3. [2 marks] Increase the number of iterations to the maximum possible value (10000) and describe how different numbers of concurrent threads affect the rendering speed of the starting image.

(Pressing the “Reset Zoom” button will cause the picture to be regenerated, making it easy to get a feel for this speed.) How does this performance relate to the number of cores available on your computer?

Question 4 [8 marks]

1. [5 marks]Use Timer to animate colours. The class javax.swing.Timer (see here for a tutorial) provides a simple way to execute simple tasks periodically. Generally, these tasks must be quick to run. Here we use Timer to animate the colour scheme of our Mandelbrot visualization.

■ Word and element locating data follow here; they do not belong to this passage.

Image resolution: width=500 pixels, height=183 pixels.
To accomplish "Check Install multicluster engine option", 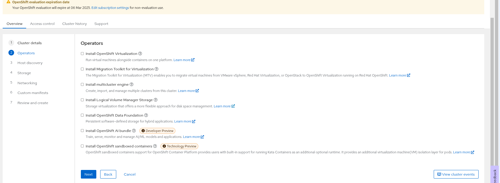I will [82, 85].
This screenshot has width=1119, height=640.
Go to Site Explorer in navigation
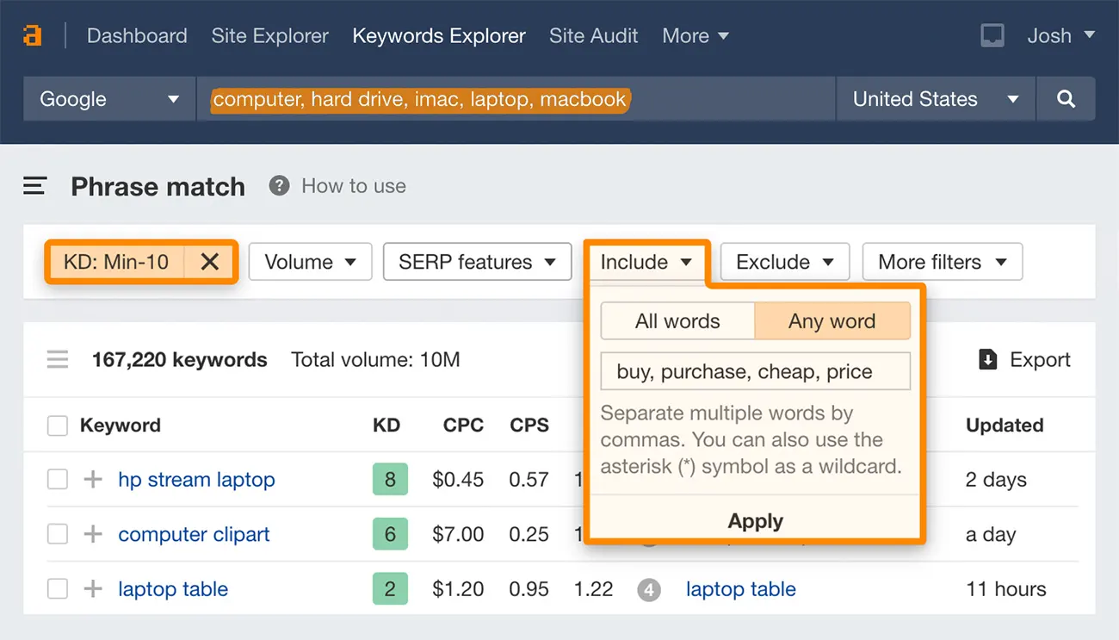tap(269, 36)
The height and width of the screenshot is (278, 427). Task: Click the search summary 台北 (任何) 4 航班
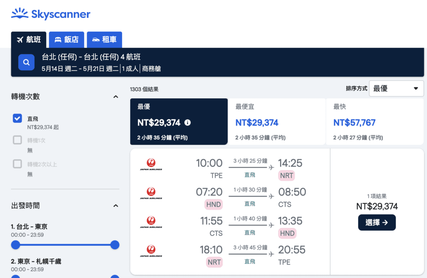91,57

• Add a private field to MandelscapeApp named colourTimer of type javax.swing.Timer.

• Add “implements ActionListener” to the MandelscapeApp class definition.

• Provide an implementation of the method actionPerformed. This method should simply retrieve the current colour model from mandelPanel.getColourModel() and increment the its offset value by a fixed amount, say 10, modulo the value of mandelPanel.getColourModel().getPeriod().

• Add a JCheckBox to the bottom panel of the application (see the tutorial to refresh your memory on how to do use these components). Add a ChangeListener (similar to the one for iterSpinner) which fires when the checkbox value is changed and calls colourTimer.start() when the checkbox is selected and colourTimer.stop() when the checkbox is deselected.

2. [3 marks] Possible sources of residual thread interference. Whenever multiple threads of execution work on a single shared variable, there is the possibility for interference. We have been relatively lucky in this assignment in that our concurrent SwingWorkers, while they have worked together on the array MandelModel.iters, they have worked on distinct elements of this array. This can be done safely without locking.

Despite this, there do remain some possibilities for interference. Try to think of some possible problems and describe how they might come about. Hint: remember that SwingWorkers - and threads in general - must handle their own cancellation/interruption. They don’t necessarily terminate immediately!